I would imagine this is probably the most common reason why breakpoints are not hit: the Web Application is running under Cassini.
Cassini is the built-in Web Server that comes with Visual Studio 2005/2008. It’s a lightweight Web Server provided to spare you the trouble of setting up IIS on your local machine. But being lightweight it can’t do everything and one thing it cannot do is provide debug support. This ASP.NET forum post, ‘Debugging aspx hosted by Cassini’ provides some discussion on the issue.
To debug in Visual Studio when running Cassini you have to manually attach the debugger to the Cassini Process.
To paraphrase Kiliman in his forum post:
In VS.NET, it’s Debug | Processes…
Find WebDev.WebServer.exe in list of running processes and click Attach. Make sure Managed Code or Automatic is selected from the Attach To: DropDownList
If you don’t want to manually attach the debugger every time, then make your site IIS based then go to the Project Properties and change your settings from from internal webserver to IIS.
Here’s an interesting tip from an old Cassini information page for Framework Version 1.1 that allows you to Debug under Cassini without manually attaching that might still work in later Framework versions. I haven’t tried it myself yet. Basically you make Cassini the Start Application for your Debug Build Configuration and define your Web App as a Command Line Parameter.
The reason that Cassini cannot participate in Visual Studio .NET Debugging without the debugger manually attaching to the process is that Visual Studio Debug Builds send a special (non-standard) HTTP Request to the Server using the DEBUG Verb called a Debug HTTP Request.
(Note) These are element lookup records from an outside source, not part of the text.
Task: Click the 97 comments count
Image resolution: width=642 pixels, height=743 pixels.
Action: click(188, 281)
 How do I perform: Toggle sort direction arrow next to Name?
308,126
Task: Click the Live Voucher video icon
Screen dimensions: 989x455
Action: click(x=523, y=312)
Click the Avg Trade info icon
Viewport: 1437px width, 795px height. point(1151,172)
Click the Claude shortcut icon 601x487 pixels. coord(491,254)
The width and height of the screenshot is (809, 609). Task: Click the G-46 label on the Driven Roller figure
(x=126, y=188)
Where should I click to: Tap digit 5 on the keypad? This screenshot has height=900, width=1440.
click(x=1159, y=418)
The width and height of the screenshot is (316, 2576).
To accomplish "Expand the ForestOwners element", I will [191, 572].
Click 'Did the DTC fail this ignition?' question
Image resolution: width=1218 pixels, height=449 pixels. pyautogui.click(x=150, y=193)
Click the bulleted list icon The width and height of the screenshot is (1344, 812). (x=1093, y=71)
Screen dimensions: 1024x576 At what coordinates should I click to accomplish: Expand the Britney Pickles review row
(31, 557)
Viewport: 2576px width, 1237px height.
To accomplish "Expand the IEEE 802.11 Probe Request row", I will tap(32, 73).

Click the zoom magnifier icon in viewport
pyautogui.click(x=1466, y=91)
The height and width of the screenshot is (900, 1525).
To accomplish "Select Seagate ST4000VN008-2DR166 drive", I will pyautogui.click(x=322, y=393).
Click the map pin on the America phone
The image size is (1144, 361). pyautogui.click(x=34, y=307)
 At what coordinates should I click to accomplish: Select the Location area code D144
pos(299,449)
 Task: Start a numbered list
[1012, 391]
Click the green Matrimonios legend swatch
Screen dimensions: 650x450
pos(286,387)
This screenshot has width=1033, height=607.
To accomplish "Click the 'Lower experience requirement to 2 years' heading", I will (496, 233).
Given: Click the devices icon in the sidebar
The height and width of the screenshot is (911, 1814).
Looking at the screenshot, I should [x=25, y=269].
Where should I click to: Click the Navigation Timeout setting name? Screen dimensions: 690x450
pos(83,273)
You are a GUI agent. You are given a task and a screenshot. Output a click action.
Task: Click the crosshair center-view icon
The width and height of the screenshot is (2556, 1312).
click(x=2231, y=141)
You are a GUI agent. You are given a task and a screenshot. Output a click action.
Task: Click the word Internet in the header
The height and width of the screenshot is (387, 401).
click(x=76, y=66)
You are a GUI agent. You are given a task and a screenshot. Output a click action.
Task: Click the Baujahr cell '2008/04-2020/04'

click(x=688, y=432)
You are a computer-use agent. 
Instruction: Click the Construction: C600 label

IIS knows how to handle Debug HTTP Requests but Cassini does not.
The DEBUG Verb is used by IIS to verify that the process of the application is running and to automatically select the correct process to attach the Visual Studio debugger to. Its a non-standard HTTP Verb invented by Microsoft for its own purposes, that’s why generic Web Servers like Cassini don’t handle it. See Stack Overflow here.